*** Block opens ***

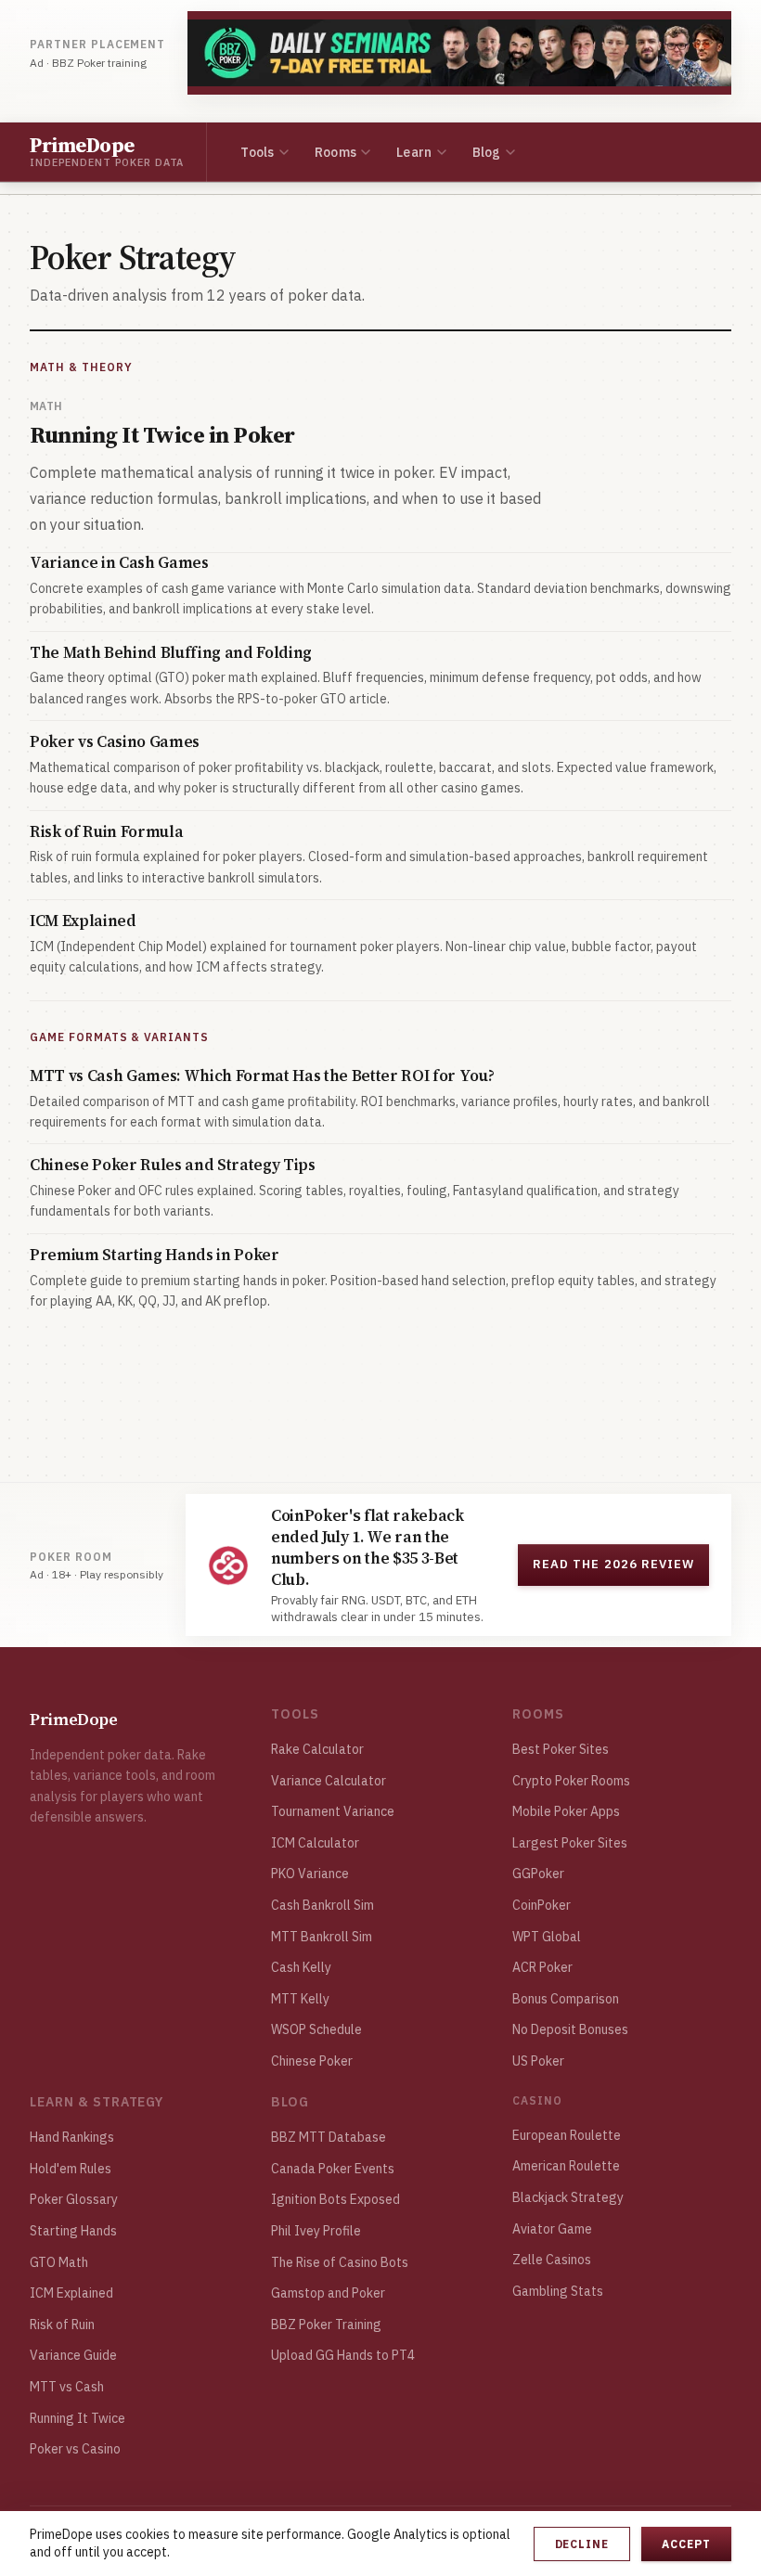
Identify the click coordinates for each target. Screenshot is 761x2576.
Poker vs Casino (75, 2449)
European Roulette (566, 2135)
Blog (486, 152)
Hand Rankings (72, 2137)
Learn (414, 152)
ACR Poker (542, 1967)
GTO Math (59, 2262)
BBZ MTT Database (328, 2137)
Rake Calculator (317, 1749)
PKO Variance (310, 1873)
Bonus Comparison (565, 1998)
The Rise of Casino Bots (339, 2262)
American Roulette (566, 2165)
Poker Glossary (74, 2199)
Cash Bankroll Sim (322, 1905)
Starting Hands (73, 2230)
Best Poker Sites (560, 1749)
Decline (582, 2544)
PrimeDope (74, 1719)
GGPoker (538, 1873)
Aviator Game (552, 2229)
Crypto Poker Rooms (571, 1780)
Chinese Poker (312, 2061)
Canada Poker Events (332, 2168)
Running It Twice (77, 2418)
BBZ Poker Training (326, 2324)
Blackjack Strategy (568, 2197)
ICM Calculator (315, 1843)
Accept (686, 2544)
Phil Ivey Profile (316, 2230)
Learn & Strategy (96, 2101)
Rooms (335, 152)
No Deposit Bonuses (570, 2029)
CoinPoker (541, 1905)
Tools (257, 152)
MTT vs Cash (67, 2386)
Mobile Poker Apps (566, 1811)
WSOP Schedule (316, 2029)
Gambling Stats (557, 2291)
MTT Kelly (300, 1998)
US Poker (538, 2061)
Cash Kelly (301, 1967)
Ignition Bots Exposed (335, 2199)
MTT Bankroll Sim (321, 1936)
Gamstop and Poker (328, 2293)
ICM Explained (71, 2293)
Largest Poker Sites (569, 1843)
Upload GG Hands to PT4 (343, 2355)
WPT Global (546, 1936)
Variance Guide (73, 2355)
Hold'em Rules (70, 2168)
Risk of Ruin (62, 2324)
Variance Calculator (328, 1780)
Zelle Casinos (551, 2259)
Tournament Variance (332, 1811)
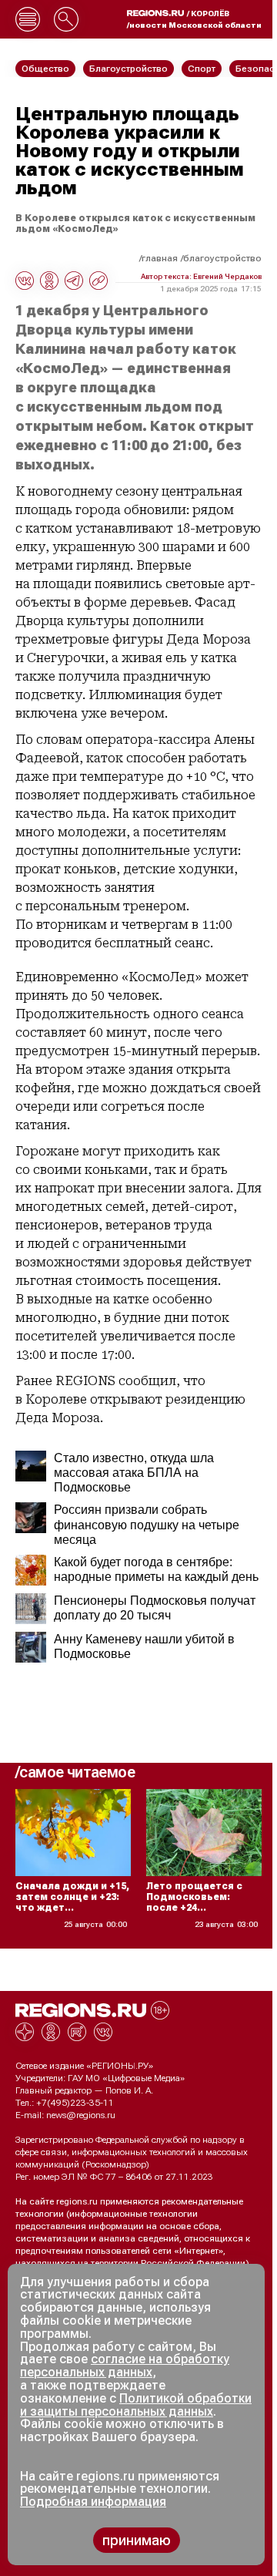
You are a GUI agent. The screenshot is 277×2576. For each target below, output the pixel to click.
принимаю (136, 2540)
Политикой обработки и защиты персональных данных (136, 2405)
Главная (160, 258)
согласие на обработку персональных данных (124, 2365)
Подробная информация (93, 2501)
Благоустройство (222, 258)
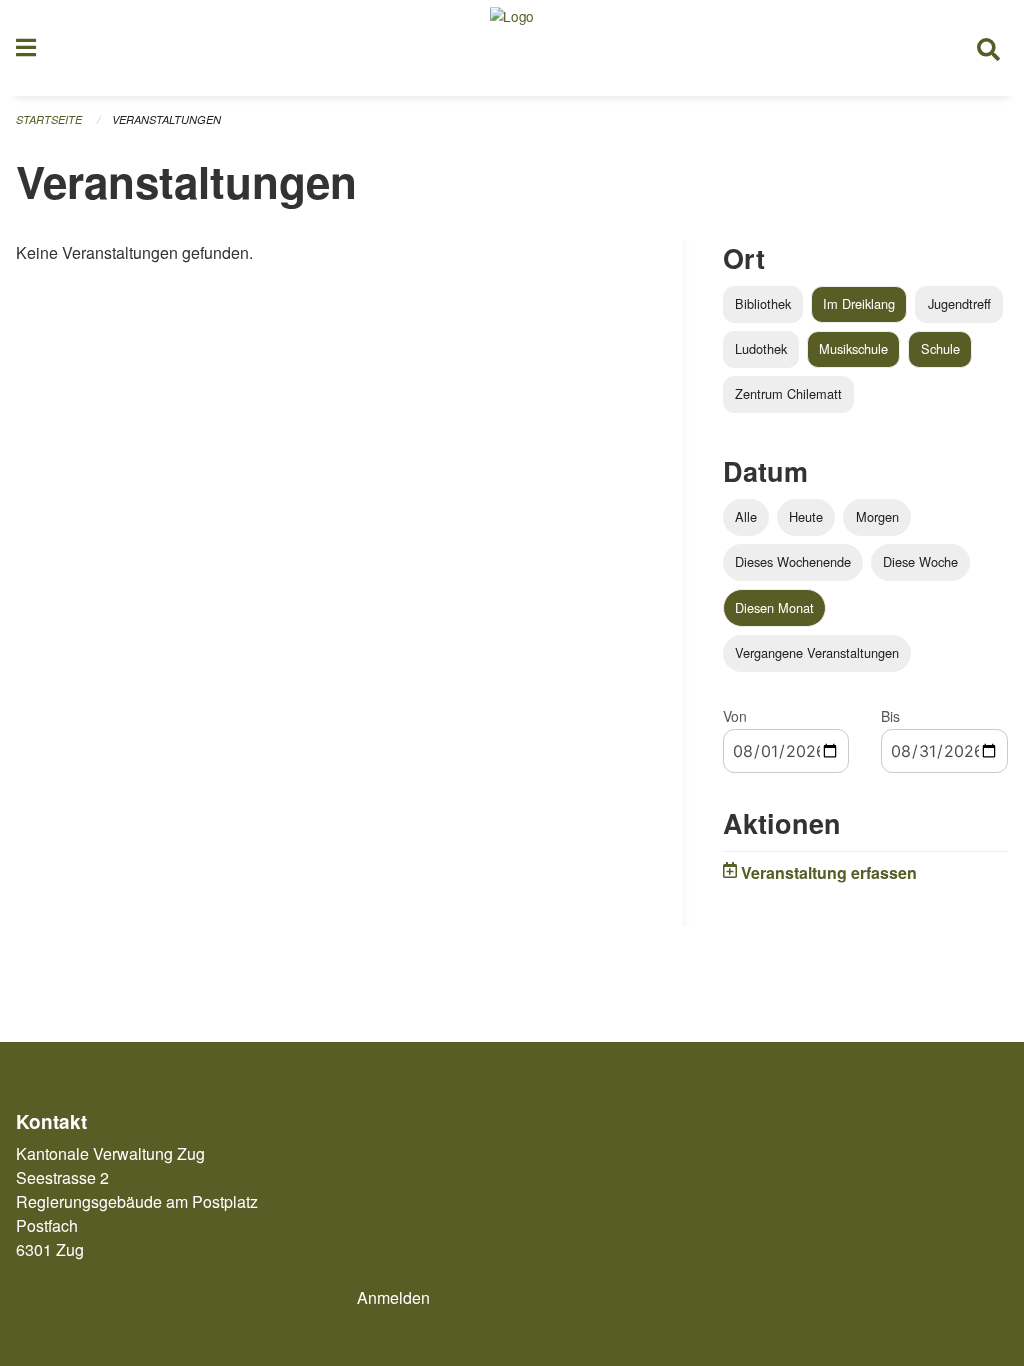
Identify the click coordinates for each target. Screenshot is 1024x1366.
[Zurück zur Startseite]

*** Block closes ***

#### Task:
From the first line to the last, output the data exactly; skip any pictures.

#### Result below:
Identify the click coordinates for each target. Screenshot is 761x2576.
Poker vs Casino (75, 2449)
European Roulette (566, 2135)
Blog (486, 152)
Hand Rankings (72, 2137)
Learn (414, 152)
ACR Poker (542, 1967)
GTO Math (59, 2262)
BBZ MTT Database (328, 2137)
Rake Calculator (317, 1749)
PKO Variance (310, 1873)
Bonus Comparison (565, 1998)
The Rise of Casino Bots (339, 2262)
American Roulette (566, 2165)
Poker Glossary (74, 2199)
Cash Bankroll Sim (322, 1905)
Starting Hands (73, 2230)
Best Poker Sites (560, 1749)
Decline (582, 2544)
PrimeDope (74, 1719)
GGPoker (538, 1873)
Aviator Game (552, 2229)
Crypto Poker Rooms (571, 1780)
Chinese Poker (312, 2061)
Canada Poker Events (332, 2168)
Running It Twice (77, 2418)
BBZ Poker Training (326, 2324)
Blackjack Strategy (568, 2197)
ICM Calculator (315, 1843)
Accept (686, 2544)
Phil Ivey Profile (316, 2230)
Learn & Strategy (96, 2101)
Rooms (335, 152)
No Deposit Bonuses (570, 2029)
CoinPoker (541, 1905)
Tools (257, 152)
MTT vs Cash (67, 2386)
Mobile Poker Apps (566, 1811)
WSOP Schedule (316, 2029)
Gambling Stats (557, 2291)
MTT Kelly (300, 1998)
US Poker (538, 2061)
Cash Kelly (301, 1967)
Ignition Bots Exposed (335, 2199)
MTT Bankroll Sim (321, 1936)
Gamstop and Poker (328, 2293)
ICM Explained (71, 2293)
Largest Poker Sites (569, 1843)
Upload GG Hands to PT4 (343, 2355)
WPT Global (546, 1936)
Variance Guide (73, 2355)
Hold'em Rules (70, 2168)
Risk of Ruin (62, 2324)
Variance Calculator (328, 1780)
Zelle Casinos (551, 2259)
Tournament Variance (332, 1811)
You are a GUI agent. The screenshot is 277×2576. For each target below, output the pixel to click.
принимаю (136, 2540)
Политикой обработки и защиты персональных данных (136, 2405)
Главная (160, 258)
согласие на обработку персональных данных (124, 2365)
Подробная информация (93, 2501)
Благоустройство (222, 258)
Identify the click coordinates for each target. Screenshot is 1024x1366.
[Zurück zur Startseite]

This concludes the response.